- Given passage:
+---+
RE: [PATCH] x86/hyper-v: use cheaper HVCALL_FLUSH_VIRTUAL_ADDRESS_{LIST,SPACE} hypercalls when possible

From: Michael Kelley (EOSG)
Date: Tue Jun 19 2018 - 13:57:00 EST


> -----Original Message-----
> From: linux-kernel-owner@xxxxxxxxxxxxxxx <linux-kernel-owner@xxxxxxxxxxxxxxx> On Behalf
> Of Vitaly Kuznetsov
> Sent: Friday, June 15, 2018 9:30 AM
> To: x86@xxxxxxxxxx
> Cc: devel@xxxxxxxxxxxxxxxxxxxxxx; linux-kernel@xxxxxxxxxxxxxxx; KY Srinivasan
> <kys@xxxxxxxxxxxxx>; Haiyang Zhang <haiyangz@xxxxxxxxxxxxx>; Stephen Hemminger
> <sthemmin@xxxxxxxxxxxxx>; Thomas Gleixner <tglx@xxxxxxxxxxxxx>; Ingo Molnar
> <mingo@xxxxxxxxxx>; H. Peter Anvin <hpa@xxxxxxxxx>; Tianyu Lan
> <Tianyu.Lan@xxxxxxxxxxxxx>
> Subject: [PATCH] x86/hyper-v: use cheaper HVCALL_FLUSH_VIRTUAL_ADDRESS_{LIST,SPACE}
> hypercalls when possible
>
> While working on Hyper-V style PV TLB flush support in KVM I noticed that
> real Windows guests use TLB flush hypercall in a somewhat smarter way: when
> the flush needs to be performed on a subset of first 64 vCPUs or on all
> present vCPUs Windows avoids more expensive hypercalls which support
> sparse CPU sets and uses their 'cheap' counterparts. This means that
> HV_X64_EX_PROCESSOR_MASKS_RECOMMENDED name is actually a misnomer: EX
> hypercalls (which support sparse CPU sets) are "available", not
> "recommended". This makes sense as they are actually harder to parse.
>
> Nothing stops us from being equally 'smart' in Linux too. Switch to
> doing cheaper hypercalls whenever possible.
>
> Signed-off-by: Vitaly Kuznetsov <vkuznets@xxxxxxxxxx>
> ---

This is a good idea. We should probably do the same with the hypercalls for sending
IPIs -- try the simpler version first and move to the more complex _EX version only
if necessary.
+---+
- Data:

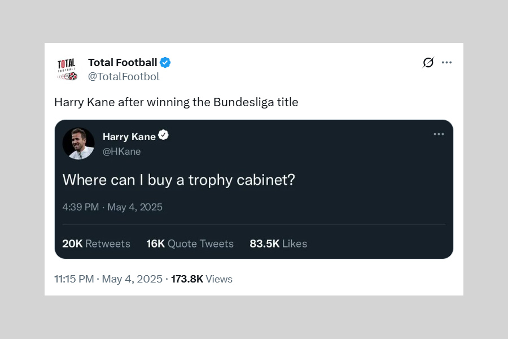508x339 pixels.
Task: Open more options on Total Football's tweet
Action: coord(446,63)
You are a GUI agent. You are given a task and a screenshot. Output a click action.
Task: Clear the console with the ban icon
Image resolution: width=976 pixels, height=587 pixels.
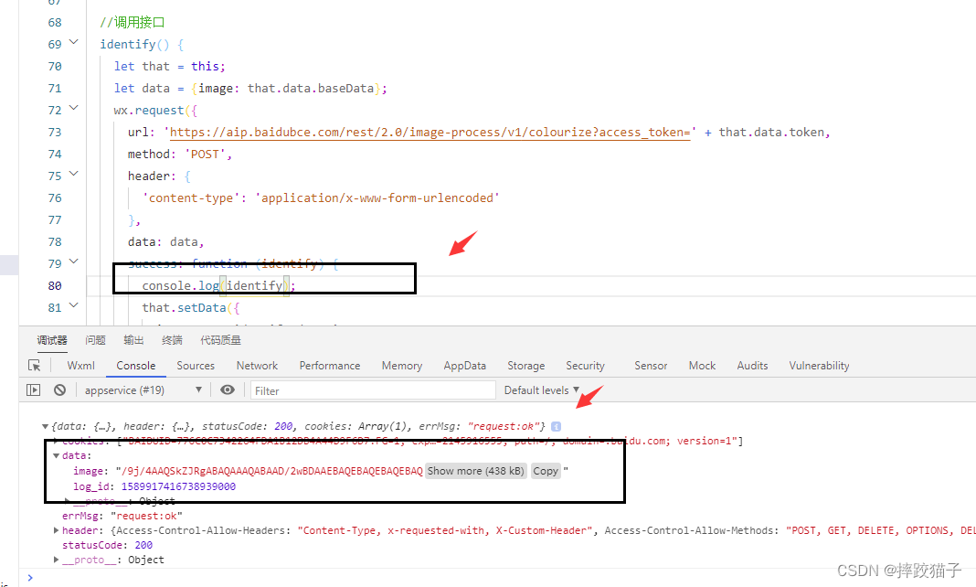(59, 390)
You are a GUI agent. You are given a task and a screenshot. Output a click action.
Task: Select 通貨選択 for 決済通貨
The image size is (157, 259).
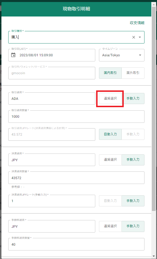110,160
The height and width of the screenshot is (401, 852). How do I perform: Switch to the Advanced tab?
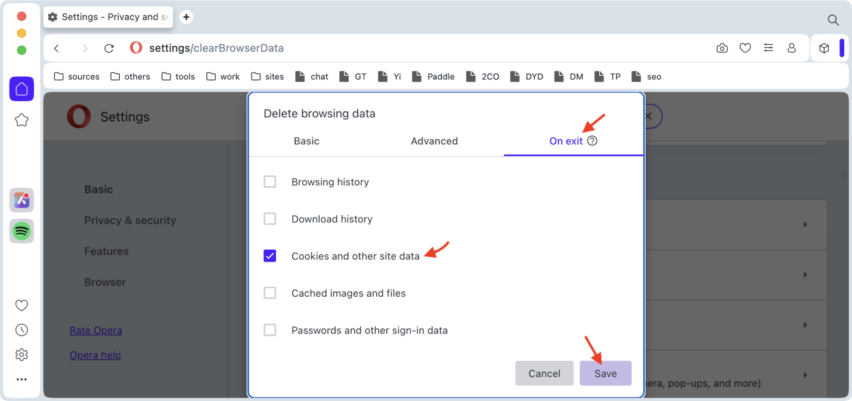(434, 141)
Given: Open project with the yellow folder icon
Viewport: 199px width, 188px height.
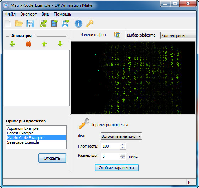Looking at the screenshot, I should 19,23.
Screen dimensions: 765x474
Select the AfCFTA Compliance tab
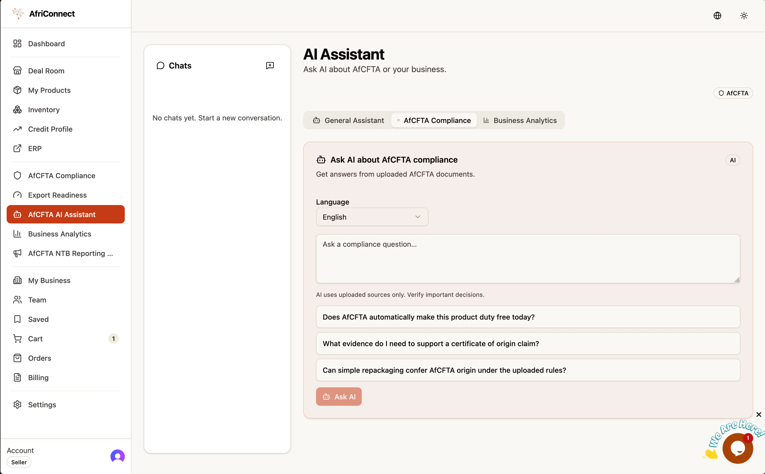point(434,120)
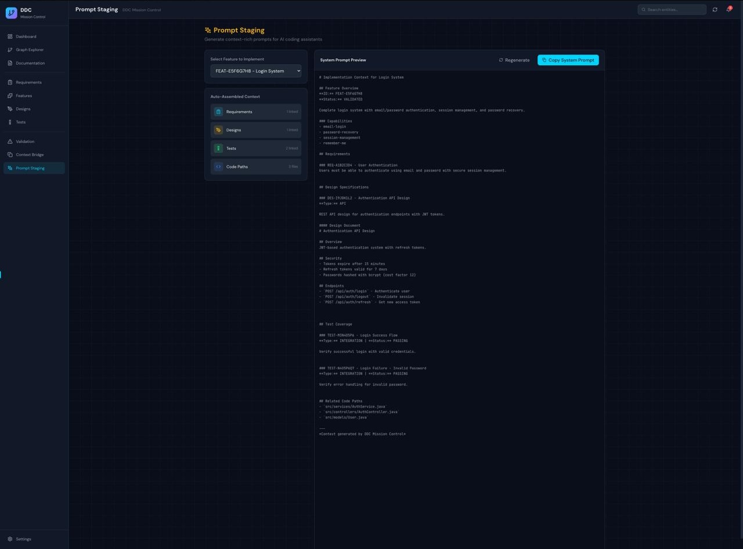
Task: Click the refresh icon in top bar
Action: [x=715, y=9]
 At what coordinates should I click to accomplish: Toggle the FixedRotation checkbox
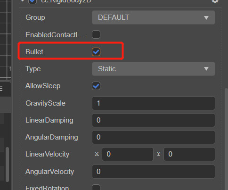coord(96,187)
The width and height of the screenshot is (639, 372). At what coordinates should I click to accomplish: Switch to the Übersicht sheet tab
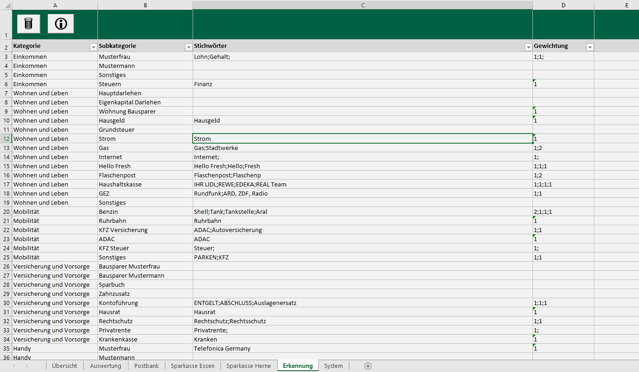(x=64, y=366)
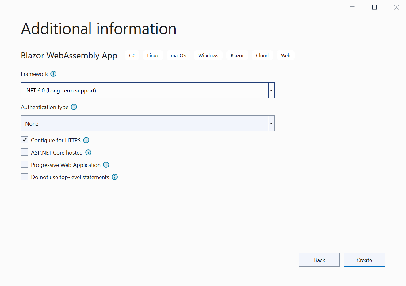Select the .NET 6.0 framework combo box

pos(144,90)
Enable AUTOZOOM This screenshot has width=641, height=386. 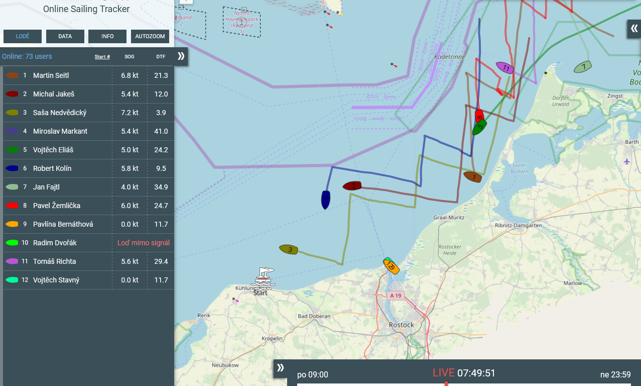150,36
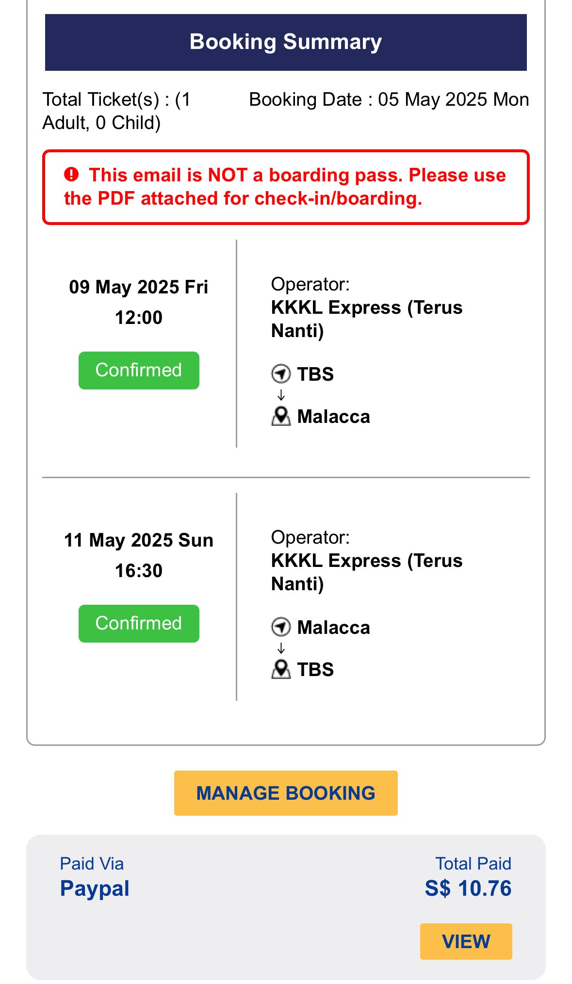572x984 pixels.
Task: Click the destination pin beside TBS on 11 May trip
Action: (x=280, y=669)

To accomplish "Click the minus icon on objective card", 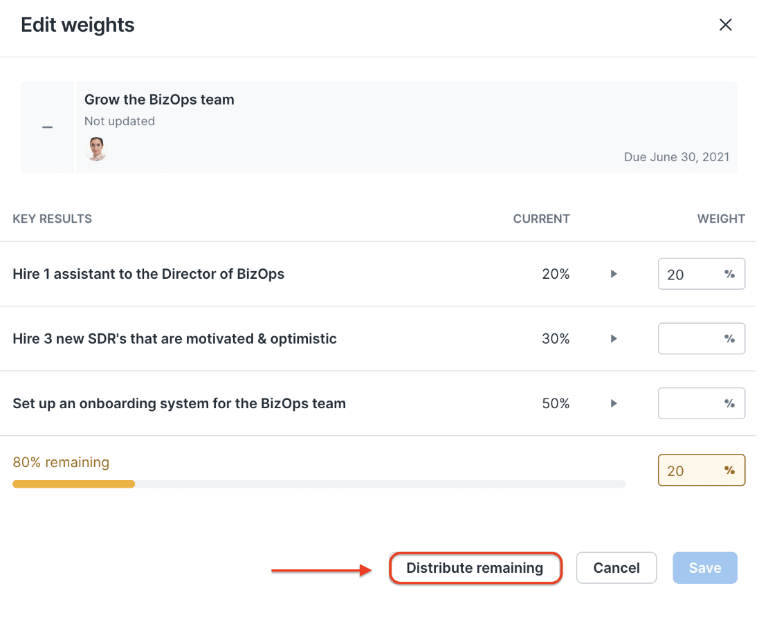I will click(x=47, y=127).
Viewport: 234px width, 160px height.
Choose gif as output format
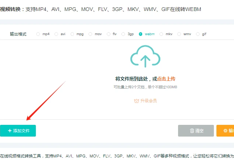point(198,34)
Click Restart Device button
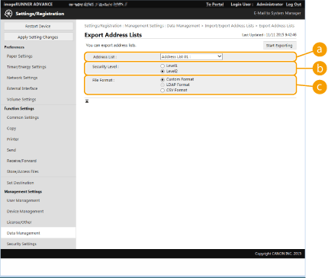This screenshot has height=278, width=328. click(38, 26)
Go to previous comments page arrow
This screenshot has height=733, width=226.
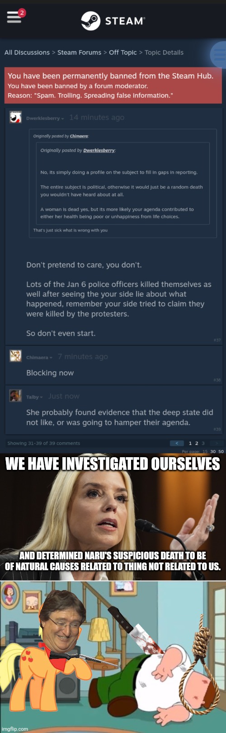click(x=176, y=443)
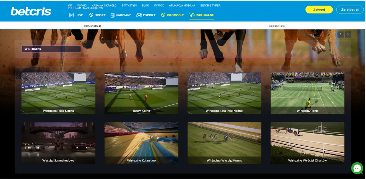Select the Wirtualne virtual sports section
The image size is (366, 179).
(202, 15)
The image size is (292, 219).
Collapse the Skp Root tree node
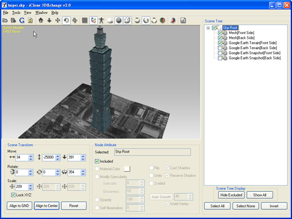pyautogui.click(x=208, y=28)
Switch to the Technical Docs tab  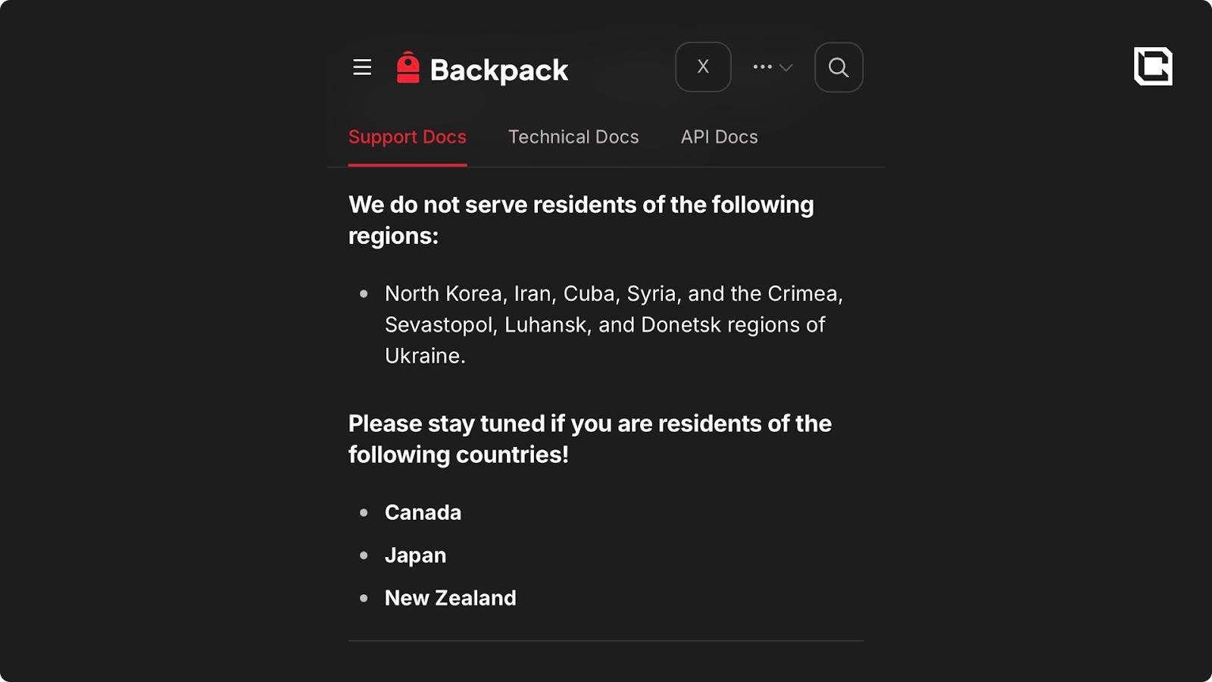[x=573, y=137]
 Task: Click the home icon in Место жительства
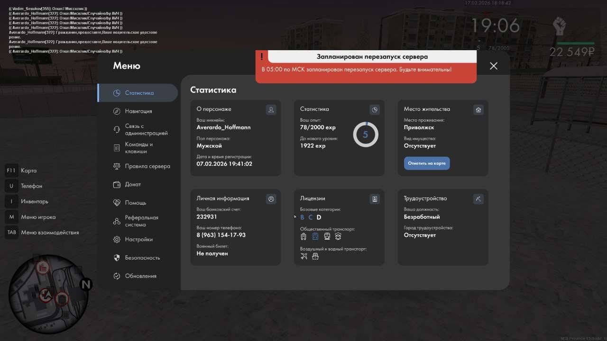point(478,110)
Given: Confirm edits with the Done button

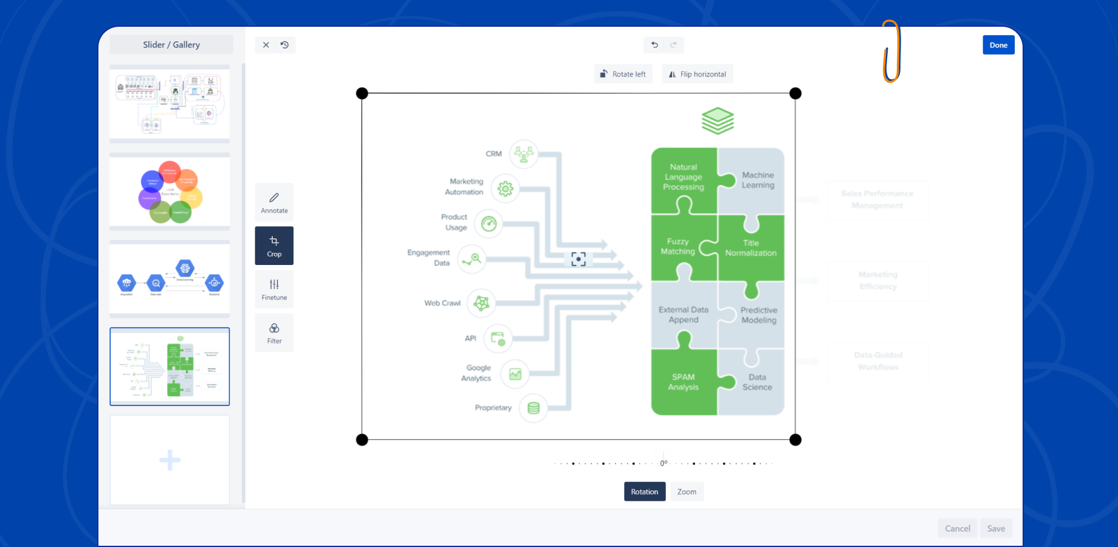Looking at the screenshot, I should (x=998, y=44).
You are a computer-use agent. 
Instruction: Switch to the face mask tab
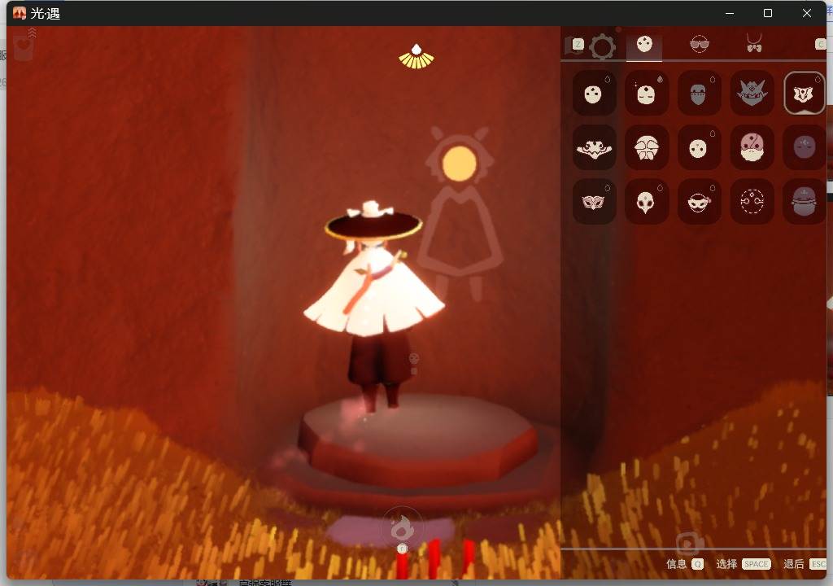click(644, 44)
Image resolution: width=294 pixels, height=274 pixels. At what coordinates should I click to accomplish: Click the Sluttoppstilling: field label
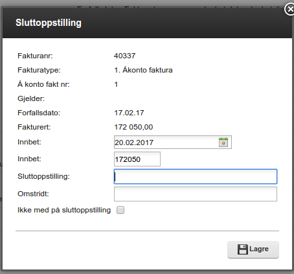[x=43, y=176]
+---+
- Task instructions:
**a)** Summarize the Hyper-V hypercall patch discussion in two sentences.
**b)** Extend the Hyper-V hypercall patch discussion, beginning right after its last sentence.

- Answers to the exercise:
**a)** The patch observes that Windows guests avoid the more expensive TLB flush hypercalls, which support sparse CPU sets, when flushing a subset of the first 64 vCPUs or all present vCPUs, and it switches Linux to the cheaper hypercalls whenever possible. A reply calls this a good idea and suggests doing the same for the IPI hypercalls, moving to the more complex _EX version only when necessary.

**b)**
A complication: We've recently found a problem with the code for doing IPI
hypercalls, and the bug affects the TLB flush code as well. As secondary CPUs
are started, there's a window of time where the hv_vp_index entry for a
secondary CPU is uninitialized. We are seeing IPIs happening in that window, and
the IPI hypercall code uses the uninitialized hv_vp_index entry. Same thing could
happen with the TLB flush hypercall code. I didn't actually see any occurrences of
the TLB case in my tracing, but we should fix it anyway in case a TLB flush gets
added at some point in the future.

KY has a patch coming. In the patch, hv_cpu_number_to_vp_number()
and cpumask_to_vpset() can both return U32_MAX if they encounter an
uninitialized hv_vp_index entry, and the code needs to be able to bail out to
the native functions for that particular IPI or TLB flush operation. Once the
initialization of secondary CPUs is complete, the uninitialized situation won't
happen again, and the hypercall path will always be used.

We'll need to coordinate on these patches. Be aware that the IPI flavor of the
bug is currently causing random failures when booting 4.18 RC1 on Hyper-V VMs
with large vCPU counts.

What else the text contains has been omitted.